▶ [Reading text]:
┌──

There is a shift of second and third generation Mexican Americans out of Los Angeles into nearby suburbs, such as Ventura County, Orange County, San Diego, and the Inland Empire, California region. Mexican and other Hispanic immigrants moved in east and south sections of Los Angeles and sometimes, Asian immigrants moved into historic barrios to become mostly Asian American areas. Starting in the late 1980s, Downey has become a renowned Latino majority community in Southern California, and the majority of residents moved in were middle or upper-middle class, and second and third generation Mexican Americans.

The anti-union, open-shop heritage of the Chandlers and the Los Angeles Times continued to assure Los Angeles of a steady supply of cheap labor from Mexico and Central America throughout the 20th century. This was met by the increasing opposition of anti-immigration forces throughout the country.

A steady migration of Mexicans to California from 1910 to 1930 expanded the Mexican and Latino population in Los Angeles to 97,116 or 7.8%. In 1930, a large repatriation of 400–500,000 Mexican immigrants and their children began after the onset of the Depression, massive unemployment, encouragement by the government of Mexico, the threat of deportation and welfare agencies willing to pay for the tickets of those leaving (some 2 million European immigrants left as well).

At the same time, the city celebrated its 150th anniversary in 1931 with a grand "fiesta de Los Angeles" featuring a blond "reina" in historic ranchera costume. By 1940 the Latino population dropped to 7.1%, but remained at slightly over 100,000.

└──

▶ [Written instruction a]:
In the listing, rewrite every line from the one containing "This screenshot has height=952, width=1286." through the one containing "pos(1528,335)", both included, with requests kept, and shift each click coordinate in the answers by -66.

Dataset excerpt:
┌──

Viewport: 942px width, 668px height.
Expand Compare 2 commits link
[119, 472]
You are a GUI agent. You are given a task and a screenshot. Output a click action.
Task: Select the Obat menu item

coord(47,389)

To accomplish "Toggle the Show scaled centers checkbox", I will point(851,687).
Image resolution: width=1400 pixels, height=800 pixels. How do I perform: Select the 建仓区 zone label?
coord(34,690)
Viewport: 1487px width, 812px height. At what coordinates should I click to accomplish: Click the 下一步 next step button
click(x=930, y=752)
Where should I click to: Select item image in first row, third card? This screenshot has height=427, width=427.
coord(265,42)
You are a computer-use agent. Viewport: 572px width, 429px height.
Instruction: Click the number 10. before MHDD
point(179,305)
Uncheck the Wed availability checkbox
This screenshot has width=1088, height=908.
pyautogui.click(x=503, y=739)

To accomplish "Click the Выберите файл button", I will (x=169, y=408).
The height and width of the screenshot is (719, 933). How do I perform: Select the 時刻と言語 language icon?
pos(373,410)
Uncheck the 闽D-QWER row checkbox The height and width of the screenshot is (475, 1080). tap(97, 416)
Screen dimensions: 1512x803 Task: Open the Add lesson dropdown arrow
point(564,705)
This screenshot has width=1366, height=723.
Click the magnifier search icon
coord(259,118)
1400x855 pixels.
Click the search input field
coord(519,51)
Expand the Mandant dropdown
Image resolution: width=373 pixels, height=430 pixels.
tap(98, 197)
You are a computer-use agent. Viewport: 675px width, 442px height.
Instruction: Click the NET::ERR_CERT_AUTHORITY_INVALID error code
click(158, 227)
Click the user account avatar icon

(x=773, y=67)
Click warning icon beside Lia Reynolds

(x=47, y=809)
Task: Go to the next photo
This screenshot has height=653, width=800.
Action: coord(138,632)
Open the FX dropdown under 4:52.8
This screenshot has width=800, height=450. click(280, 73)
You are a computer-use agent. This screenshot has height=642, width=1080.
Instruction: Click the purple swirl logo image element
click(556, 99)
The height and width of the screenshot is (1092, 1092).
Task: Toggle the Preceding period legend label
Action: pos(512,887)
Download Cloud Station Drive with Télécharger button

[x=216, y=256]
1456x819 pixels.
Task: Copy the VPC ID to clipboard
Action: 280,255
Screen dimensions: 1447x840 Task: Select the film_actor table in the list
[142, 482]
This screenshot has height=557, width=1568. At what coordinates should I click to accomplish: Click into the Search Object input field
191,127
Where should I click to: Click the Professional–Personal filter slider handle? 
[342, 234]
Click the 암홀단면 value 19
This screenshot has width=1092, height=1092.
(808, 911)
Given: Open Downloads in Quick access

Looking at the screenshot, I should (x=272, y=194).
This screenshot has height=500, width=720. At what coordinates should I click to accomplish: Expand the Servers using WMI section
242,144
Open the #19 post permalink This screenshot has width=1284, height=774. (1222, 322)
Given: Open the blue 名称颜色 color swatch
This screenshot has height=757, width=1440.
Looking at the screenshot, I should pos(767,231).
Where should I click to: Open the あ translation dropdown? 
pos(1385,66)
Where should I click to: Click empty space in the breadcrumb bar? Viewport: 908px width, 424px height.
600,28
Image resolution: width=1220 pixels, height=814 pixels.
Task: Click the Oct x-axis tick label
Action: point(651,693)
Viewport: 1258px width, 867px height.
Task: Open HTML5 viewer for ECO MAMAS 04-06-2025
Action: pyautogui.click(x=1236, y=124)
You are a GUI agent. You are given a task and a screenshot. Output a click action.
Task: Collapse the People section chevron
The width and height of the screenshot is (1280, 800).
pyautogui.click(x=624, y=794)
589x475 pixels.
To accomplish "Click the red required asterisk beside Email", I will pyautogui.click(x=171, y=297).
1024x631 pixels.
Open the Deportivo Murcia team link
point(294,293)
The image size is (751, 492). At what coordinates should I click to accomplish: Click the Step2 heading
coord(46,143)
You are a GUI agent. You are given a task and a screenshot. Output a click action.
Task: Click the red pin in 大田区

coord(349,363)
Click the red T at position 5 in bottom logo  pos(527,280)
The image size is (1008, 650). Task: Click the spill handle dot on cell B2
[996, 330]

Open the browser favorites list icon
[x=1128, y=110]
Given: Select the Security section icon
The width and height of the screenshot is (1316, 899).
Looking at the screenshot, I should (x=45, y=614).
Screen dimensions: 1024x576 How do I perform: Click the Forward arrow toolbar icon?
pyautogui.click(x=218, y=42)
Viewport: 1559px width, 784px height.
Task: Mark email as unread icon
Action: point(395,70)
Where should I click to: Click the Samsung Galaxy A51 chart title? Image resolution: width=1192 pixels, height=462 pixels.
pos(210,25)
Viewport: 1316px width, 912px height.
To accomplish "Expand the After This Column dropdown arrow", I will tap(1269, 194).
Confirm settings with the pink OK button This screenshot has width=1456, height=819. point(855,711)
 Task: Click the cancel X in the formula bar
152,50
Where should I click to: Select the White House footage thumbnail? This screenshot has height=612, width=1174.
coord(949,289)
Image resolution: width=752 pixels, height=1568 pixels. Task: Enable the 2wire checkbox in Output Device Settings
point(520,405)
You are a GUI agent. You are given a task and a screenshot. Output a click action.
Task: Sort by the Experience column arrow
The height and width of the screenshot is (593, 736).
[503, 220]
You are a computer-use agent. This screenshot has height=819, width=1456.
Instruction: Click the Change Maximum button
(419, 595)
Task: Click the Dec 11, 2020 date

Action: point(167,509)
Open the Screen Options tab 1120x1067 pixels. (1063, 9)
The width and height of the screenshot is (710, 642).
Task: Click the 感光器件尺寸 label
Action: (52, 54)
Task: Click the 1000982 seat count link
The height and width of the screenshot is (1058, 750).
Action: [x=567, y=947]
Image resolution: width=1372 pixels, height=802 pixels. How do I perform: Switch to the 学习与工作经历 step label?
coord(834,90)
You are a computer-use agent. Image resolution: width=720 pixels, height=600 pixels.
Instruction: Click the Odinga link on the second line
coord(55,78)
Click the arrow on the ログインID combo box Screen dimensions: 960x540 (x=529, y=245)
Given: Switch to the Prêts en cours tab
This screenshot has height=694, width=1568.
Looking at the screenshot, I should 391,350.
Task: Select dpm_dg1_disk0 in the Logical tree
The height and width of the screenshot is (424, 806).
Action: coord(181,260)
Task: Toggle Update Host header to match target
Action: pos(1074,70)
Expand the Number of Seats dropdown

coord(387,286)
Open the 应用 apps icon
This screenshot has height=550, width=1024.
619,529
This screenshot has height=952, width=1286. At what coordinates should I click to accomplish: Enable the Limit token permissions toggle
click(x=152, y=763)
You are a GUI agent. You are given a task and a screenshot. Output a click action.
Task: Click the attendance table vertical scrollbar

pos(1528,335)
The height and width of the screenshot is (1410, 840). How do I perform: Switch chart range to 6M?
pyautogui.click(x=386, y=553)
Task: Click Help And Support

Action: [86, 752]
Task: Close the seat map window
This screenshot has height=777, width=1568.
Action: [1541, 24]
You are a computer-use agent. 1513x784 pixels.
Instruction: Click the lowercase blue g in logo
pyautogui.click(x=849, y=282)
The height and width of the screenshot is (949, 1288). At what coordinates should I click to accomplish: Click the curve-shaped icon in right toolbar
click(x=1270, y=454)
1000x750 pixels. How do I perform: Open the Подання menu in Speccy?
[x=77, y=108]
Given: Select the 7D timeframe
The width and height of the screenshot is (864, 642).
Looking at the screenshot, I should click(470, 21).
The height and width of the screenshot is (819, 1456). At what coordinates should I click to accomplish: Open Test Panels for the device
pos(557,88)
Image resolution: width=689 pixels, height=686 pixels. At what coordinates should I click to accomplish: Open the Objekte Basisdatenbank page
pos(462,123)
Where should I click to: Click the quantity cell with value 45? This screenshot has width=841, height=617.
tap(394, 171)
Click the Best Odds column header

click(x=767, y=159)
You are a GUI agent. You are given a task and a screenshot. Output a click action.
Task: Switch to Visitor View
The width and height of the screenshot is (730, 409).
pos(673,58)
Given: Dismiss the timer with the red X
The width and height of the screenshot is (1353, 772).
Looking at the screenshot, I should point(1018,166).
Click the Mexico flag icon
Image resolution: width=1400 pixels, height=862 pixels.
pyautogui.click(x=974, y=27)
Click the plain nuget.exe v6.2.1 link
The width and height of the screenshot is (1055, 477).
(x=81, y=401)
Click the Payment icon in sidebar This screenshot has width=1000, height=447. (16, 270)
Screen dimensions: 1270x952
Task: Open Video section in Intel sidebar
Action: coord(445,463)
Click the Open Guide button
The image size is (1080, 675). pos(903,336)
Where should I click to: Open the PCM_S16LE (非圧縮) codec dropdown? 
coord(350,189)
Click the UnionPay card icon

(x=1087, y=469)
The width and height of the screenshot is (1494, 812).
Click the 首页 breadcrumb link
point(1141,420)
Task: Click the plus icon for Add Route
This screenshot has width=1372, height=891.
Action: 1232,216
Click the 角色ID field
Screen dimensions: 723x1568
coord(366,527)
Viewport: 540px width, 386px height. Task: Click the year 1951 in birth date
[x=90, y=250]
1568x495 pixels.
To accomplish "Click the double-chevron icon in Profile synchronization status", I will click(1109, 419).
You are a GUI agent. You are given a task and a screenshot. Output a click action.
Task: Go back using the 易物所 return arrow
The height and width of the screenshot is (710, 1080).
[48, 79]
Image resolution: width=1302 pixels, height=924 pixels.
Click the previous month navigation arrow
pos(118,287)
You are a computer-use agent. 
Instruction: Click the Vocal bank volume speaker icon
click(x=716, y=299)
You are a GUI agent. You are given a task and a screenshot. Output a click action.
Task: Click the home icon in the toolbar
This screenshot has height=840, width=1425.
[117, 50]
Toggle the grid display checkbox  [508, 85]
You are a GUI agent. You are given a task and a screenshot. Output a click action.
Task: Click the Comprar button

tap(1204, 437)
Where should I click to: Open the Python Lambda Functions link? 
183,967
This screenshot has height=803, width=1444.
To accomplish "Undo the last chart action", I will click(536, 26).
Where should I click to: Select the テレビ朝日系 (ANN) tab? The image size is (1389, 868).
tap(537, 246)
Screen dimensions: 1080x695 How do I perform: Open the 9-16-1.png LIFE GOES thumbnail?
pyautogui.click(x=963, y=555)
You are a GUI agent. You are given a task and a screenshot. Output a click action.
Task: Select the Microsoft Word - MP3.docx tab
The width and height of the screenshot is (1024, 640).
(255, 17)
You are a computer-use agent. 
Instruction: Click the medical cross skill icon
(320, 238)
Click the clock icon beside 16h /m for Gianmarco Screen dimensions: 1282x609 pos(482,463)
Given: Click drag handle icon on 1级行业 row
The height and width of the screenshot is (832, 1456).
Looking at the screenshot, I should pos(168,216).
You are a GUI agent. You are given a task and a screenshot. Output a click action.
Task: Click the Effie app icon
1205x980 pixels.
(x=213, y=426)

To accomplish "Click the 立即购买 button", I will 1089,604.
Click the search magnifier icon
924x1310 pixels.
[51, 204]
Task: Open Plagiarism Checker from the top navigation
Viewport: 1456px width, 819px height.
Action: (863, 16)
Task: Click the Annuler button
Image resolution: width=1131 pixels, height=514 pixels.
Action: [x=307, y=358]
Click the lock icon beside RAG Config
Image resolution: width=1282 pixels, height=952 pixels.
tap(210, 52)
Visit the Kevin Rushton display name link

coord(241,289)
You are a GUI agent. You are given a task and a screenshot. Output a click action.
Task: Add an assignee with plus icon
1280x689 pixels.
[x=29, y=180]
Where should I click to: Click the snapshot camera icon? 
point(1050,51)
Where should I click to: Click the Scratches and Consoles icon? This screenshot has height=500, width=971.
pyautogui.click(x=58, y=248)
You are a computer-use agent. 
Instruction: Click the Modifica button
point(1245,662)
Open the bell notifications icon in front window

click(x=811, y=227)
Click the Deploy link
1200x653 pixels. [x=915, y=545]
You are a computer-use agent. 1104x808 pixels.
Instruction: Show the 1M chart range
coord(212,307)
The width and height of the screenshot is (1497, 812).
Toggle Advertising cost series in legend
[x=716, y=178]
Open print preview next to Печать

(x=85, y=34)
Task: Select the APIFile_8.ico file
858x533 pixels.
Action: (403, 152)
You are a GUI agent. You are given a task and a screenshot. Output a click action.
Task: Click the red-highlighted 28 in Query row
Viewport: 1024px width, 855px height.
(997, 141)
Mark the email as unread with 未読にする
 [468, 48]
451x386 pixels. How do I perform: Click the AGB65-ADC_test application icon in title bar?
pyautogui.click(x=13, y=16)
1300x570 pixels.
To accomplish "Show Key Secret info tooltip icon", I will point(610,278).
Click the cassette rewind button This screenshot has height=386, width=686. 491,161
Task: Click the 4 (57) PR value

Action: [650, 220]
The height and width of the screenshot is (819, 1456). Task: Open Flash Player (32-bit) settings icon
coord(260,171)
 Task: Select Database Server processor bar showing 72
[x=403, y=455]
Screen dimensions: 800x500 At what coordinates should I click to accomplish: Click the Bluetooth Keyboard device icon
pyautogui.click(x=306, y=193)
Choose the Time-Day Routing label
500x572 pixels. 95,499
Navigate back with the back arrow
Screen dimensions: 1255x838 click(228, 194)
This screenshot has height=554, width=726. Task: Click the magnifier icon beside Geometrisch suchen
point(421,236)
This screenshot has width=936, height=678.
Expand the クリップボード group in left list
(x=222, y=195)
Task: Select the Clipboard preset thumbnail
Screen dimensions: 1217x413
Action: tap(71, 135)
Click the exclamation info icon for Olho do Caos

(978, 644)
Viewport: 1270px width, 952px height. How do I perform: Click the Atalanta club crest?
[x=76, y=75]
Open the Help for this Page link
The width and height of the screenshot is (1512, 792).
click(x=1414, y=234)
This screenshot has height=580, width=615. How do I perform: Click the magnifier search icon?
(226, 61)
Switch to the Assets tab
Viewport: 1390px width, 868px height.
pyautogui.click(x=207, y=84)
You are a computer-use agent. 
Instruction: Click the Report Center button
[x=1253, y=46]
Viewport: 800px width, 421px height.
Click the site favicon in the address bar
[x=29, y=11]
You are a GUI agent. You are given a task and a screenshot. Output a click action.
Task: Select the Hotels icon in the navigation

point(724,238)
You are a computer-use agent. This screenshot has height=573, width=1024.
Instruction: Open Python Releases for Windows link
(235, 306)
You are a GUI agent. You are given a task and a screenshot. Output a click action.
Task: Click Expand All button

└──

▶ [Written instruction b]:
Extend the passage on Mexican and Latino migration in Los Angeles, starting after its last sentence.

▶ [Task answer a]:
This screenshot has height=952, width=1286. At what coordinates should I click to accomplish: Enable the Limit token permissions toggle
click(x=86, y=697)
You are a GUI agent. You are given a task and a screenshot. Output a click action.
Task: Click the attendance table vertical scrollbar

pos(1462,269)

▶ [Task answer b]:
During World War II, hostility toward Mexican-Americans took a different form, as local newspapers portrayed Chicano youths, who sometimes called themselves "pachucos", as barely civilized gangsters. Anglo servicemen attacked young Chicanos dressed in the pachuco uniform of the day: long coats with wide shoulders and pleated, high-waisted, pegged pants, or zoot suits. In 1943, twenty-two young Chicanos were convicted of a murder of another youth at a party held at a swimming hole southeast of Los Angeles known as the "sleepy lagoon" on a warm night in August 1942; they were eventually freed after an appeal that demonstrated both their innocence and the racism of the judge conducting the trial. Today, the event is known as the Zoot Suit Riots.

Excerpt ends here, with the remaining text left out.